# [Exercise text]
And yet now, long after writing that article, and having enjoyed the company of Mom’s brown winged friends the past five years since her death, I realize that if I were to rank the lessons from that evolving list to which I must have mentally added dozens more, the most important lesson would be – and this I believe every mother should impart to a child – the universe is for all, and one must always happily share it with all creation.

I know Mommy got that lesson first from her own mother, who died at a young age of 37, as bombs fell on Manila during the liberation from Japanese rule. Yet I’m sure she distilled that lesson even more in her heart in the years she and her siblings lived as total orphans, from the end-stage of World War II, to the difficult years of rebuilding. She never tired of talking about the doctor from Aviles, who, finding her and her injured sister (she had borne her, piggyback, across the pontoon bridge from Paco, to San Miguel district near Malacañang), treated her sister for two months till the deep crater in one thigh, from a shrapnel, had healed.

Mommy Lulu (R), seen here with her younger sister Milagros. CONTRIBUTED PHOTO

She never tired of talking about the family of the nationalist icon Don Claro M. Recto, who became benefactors of the Cinco orphans. She, having been given a scholarship at a steno-typing class, later worked at the Recto law firm.

Mommy loved deeply and loyally the daughter of our long-time landlord in San Juan city (then Rizal), Dra. Mila Fernandez, because this doctora was like a living saint to San Juan’s poorest of the poor. Doctora Mila nurtured generations of San Juan’s most underprivileged, entering through alleyways and hovels to minister to countless of them – many plagued by tuberculosis or parasitic worms.

Mommy always strove to emulate the best traits of the people she idolized, like her mother and the doctora. She befriended market vendors, giving them old newspapers and recycled brown bags and plastic bags for their goods. In turn, they always took care of her whenever her epileptic attacks happened while she was out in the market.

Mommy never tired of counselling us to be wary of evil men, but nonetheless preached love for strangers as well. When I had just started working, a man in his thirties, obviously one who had taken leave of his senses, grabbed my hand as I stepped off a bus at the street corner. He turned out to have been a homeless neighborhood character, whom my mother had adopted, giving him coffee and bread regularly. He had recognized me and thus offered to take my bags and walk me home to my mother.

# [Exercises]
A) Return, copied exactly, the part of the memoir about Mommy Lulu that opens with the words containing "Mommy loved deeply" and closes with "or parasitic worms.".
B) Take the memoir about Mommy Lulu further, picking up after its last sentence.

# [Data extract]

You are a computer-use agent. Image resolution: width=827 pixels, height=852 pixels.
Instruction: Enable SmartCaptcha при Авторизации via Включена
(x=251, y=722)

# [Responses by task]
A)
Mommy loved deeply and loyally the daughter of our long-time landlord in San Juan city (then Rizal), Dra. Mila Fernandez, because this doctora was like a living saint to San Juan’s poorest of the poor. Doctora Mila nurtured generations of San Juan’s most underprivileged, entering through alleyways and hovels to minister to countless of them – many plagued by tuberculosis or parasitic worms.

B)
Mommy personified the generosity and faith in the biblical story of the widow’s mite. Once, I called her from the first newspaper office I worked in, just to pour out my heart because I was assigned to cover the story of a teenager from Bicol who had been sideswiped by a train, and was to undergo surgery for a head injury at a government hospital in Manila. I choked as I told her how hard it was to interview the teen’s mother, an illiterate old woman who obviously was at her wits’ end, and was incoherent. I said I had volunteered to buy the medicines and get the blood for the surgery, but my cash was not enough. Mommy simply, quickly, made a decision: she told me to get all the funds she had kept for a bank account I was opening for her, and give the money to the boy’s family. It was just a few hundreds, but it was all she had, and she insisted I take it to the poor woman.

Mommy took care of nine children of her own, and a tenth – the daughter of her only sister, who was widowed just months after her wedding. Yet with 10 children in her care, Mommy enjoyed hosting our friends who came by and stayed for hours or for sleepovers, whether we were doing school projects or just bonding on summer vacations. As she did with all her pre-war and war-time friends, she diligently noted down the important dates in the lives of her children’s friends: reminding us to call them on their birthdays, feast days and later, even wedding anniversaries.

Since her death, the friends I remember to greet on their birthdays always chide me with, “Oh, your mom reminded you, huh?”